FGD digelar dalam rangka penataan daerah pemilihan (dapil) jelang pesta konsestasi politik 2024.
Komisioner KPU Sulsel, Asram Jaya menyatakan, berbagai catatan dari sejumlah pihak akan menjadi perhatian pihaknya untuk disampaikan ke KPU RI.
Baca Juga :
“Menerima catatan sama tanggapan dari partai politik, menyangkut simulasi rancangan ini lewat FGD. Karena hasil ini kan masuk rangkaian untuk uji publik,” katanya.
“Uji publik rencananya besok karena batas waktu penyerahan ke KPU pada tanggal 21 Januari,” ujar Asram.
Menurutnya, ada kekhawatiran partai politik soal pengurangan jumlah kursi di Dewan Perwakilan Rakyat Daerah (DPRD) Sulsel seiring dengan wacana perubahan dapil.
Lanjut dia, ini sesuai dengan penyerahan Data Agregat Kependudukan per Kecamatan (DAK2) untuk semua provinsi waktu akhir 2022 lalu.
“Parpol melihat misalnya kursi. Nah kami sampaikan itu data penduduk yang berangkat dari DAK2. Kenapa di DAK2 semester 1? Karena penetapan dapil itu Februari,” ujar Asram.
Soal penataan Dapil untuk DPR RI, Asram menyebut masih melihat potensi perubahan jumlah penduduk dan pemekaran wilayah.

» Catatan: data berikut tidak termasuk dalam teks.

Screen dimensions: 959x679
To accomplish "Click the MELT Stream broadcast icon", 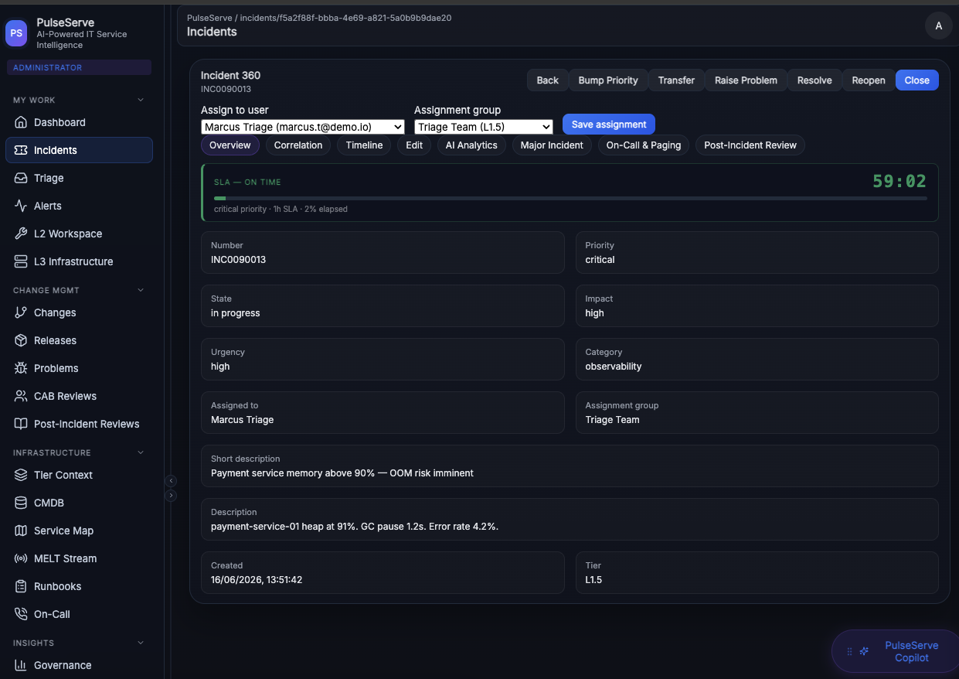I will (x=21, y=558).
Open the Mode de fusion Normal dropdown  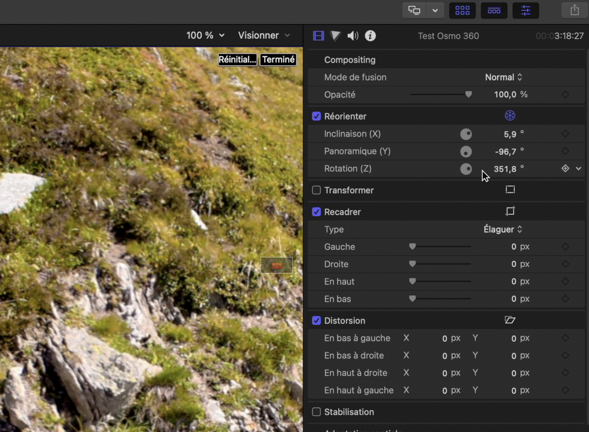pyautogui.click(x=504, y=77)
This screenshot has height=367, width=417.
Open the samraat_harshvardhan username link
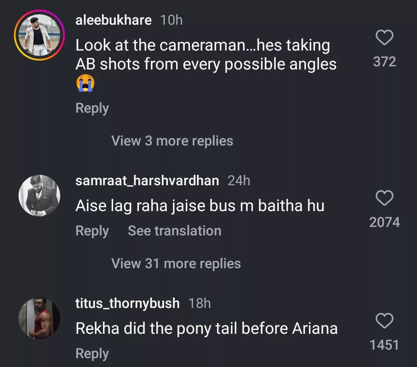click(147, 180)
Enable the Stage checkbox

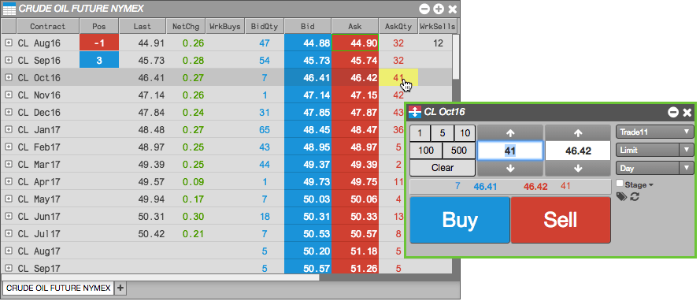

“Karena kan yang dijadikan dasar selalu begini: jumlah penduduk, pemekaran wilayah. Itu seringkali dijadikan dasar. Sepanjang dua hal ini tidak ada, itu tetap Dapil yang lama. Prinsip dari penataan dapil itu prinsip kesinambungan,” jelasnya.

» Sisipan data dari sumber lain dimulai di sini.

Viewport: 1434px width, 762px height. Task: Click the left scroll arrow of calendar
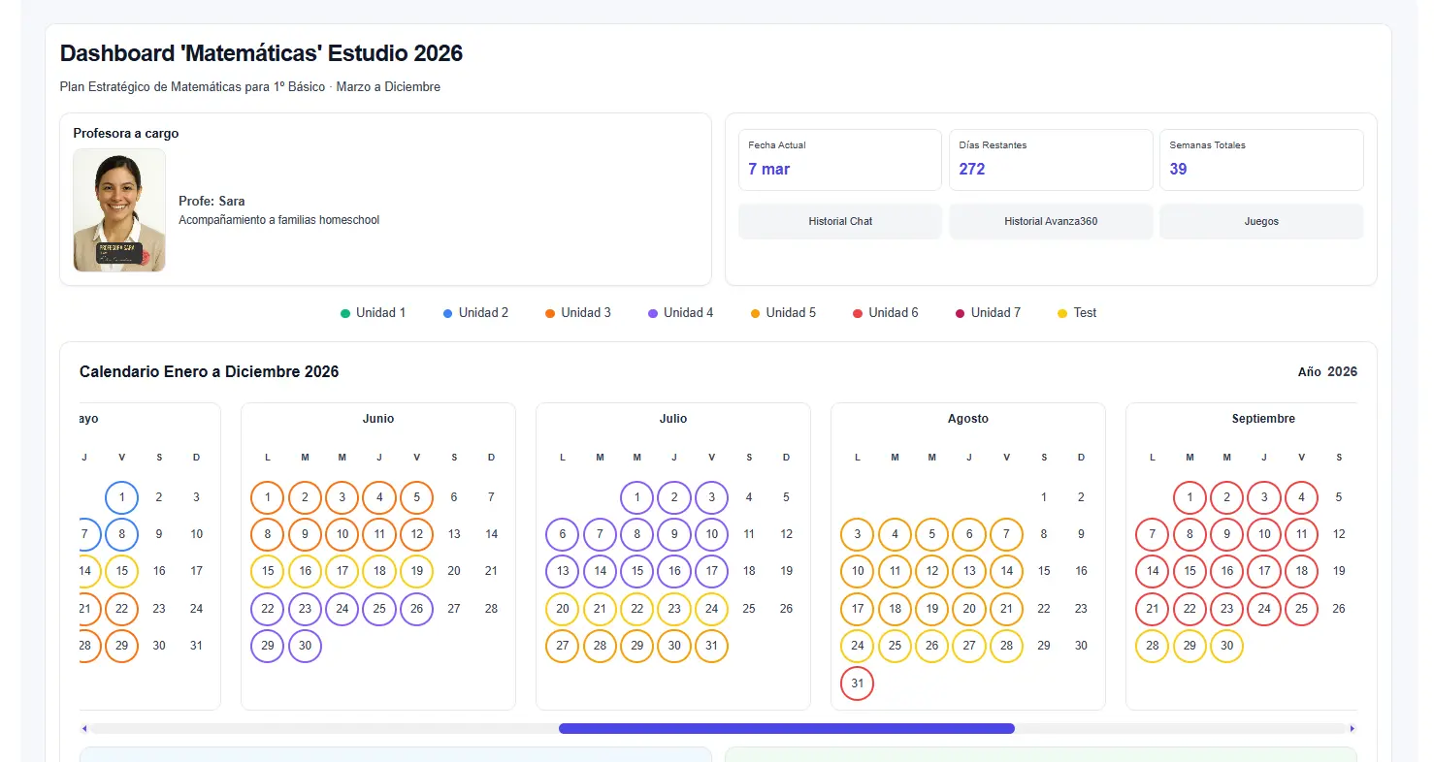84,728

Sebelumnya, Ketua KPU RI, Hasyim Asy’ari buka suara soal perubahan sikap KPU untuk tidak mengubah desain daerah pemilihan (Dapil) DPR dan DPRD Provinsi.

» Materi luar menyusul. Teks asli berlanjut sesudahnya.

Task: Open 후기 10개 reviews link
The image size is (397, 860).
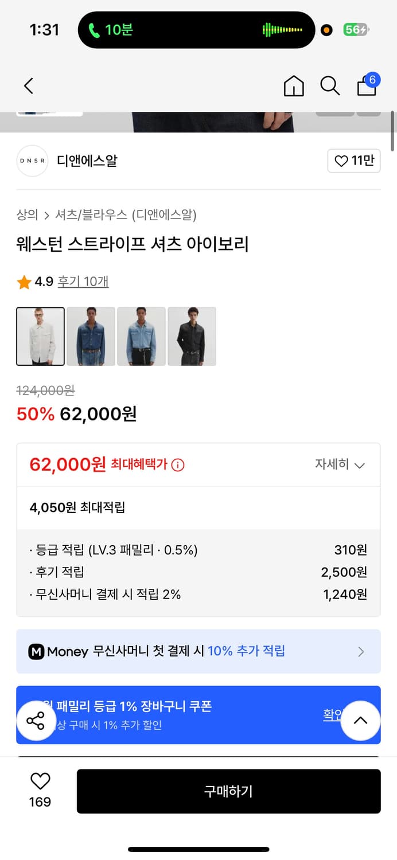Action: (x=83, y=282)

Dia mengatakan pihaknya menggunakan desain dapil lama karena tidak ideal melakukan penataan ulang saat tahapan Pemilu 2024 sudah berjalan.
“Sehingga ada situasi tidak ideal ketika penentuan dapil dan alokasi kursi itu dimunculkan di tengah-tengah berjalannya tahapan pemilu,” kata Hasyim, Rabu (18/1/2023) malam.
Hasyim mengatakan ada dua persoalan yang akan muncul jika penataan dapil baru dibuat sekarang. Pertama, persoalan keterwakilan.
Ketika dapil diubah, masyarakat yang ada di dapil lama akan kesulitan menyampaikan aspirasinya kepada anggota dewan hasil Pemilu 2019.
“Mereka ini kan dipilih di dapilnya ini, maka mekanisme pertanggungjawabannya adalah kepada pemilih di dapil itu,” tuturnya.
“Nah akan menjadi problem ketika proses-proses representativeness dan accountability hasil pemilu 2019 masih berjalan sampai 2024 lalu ada perubahan dapil,” jelasnya.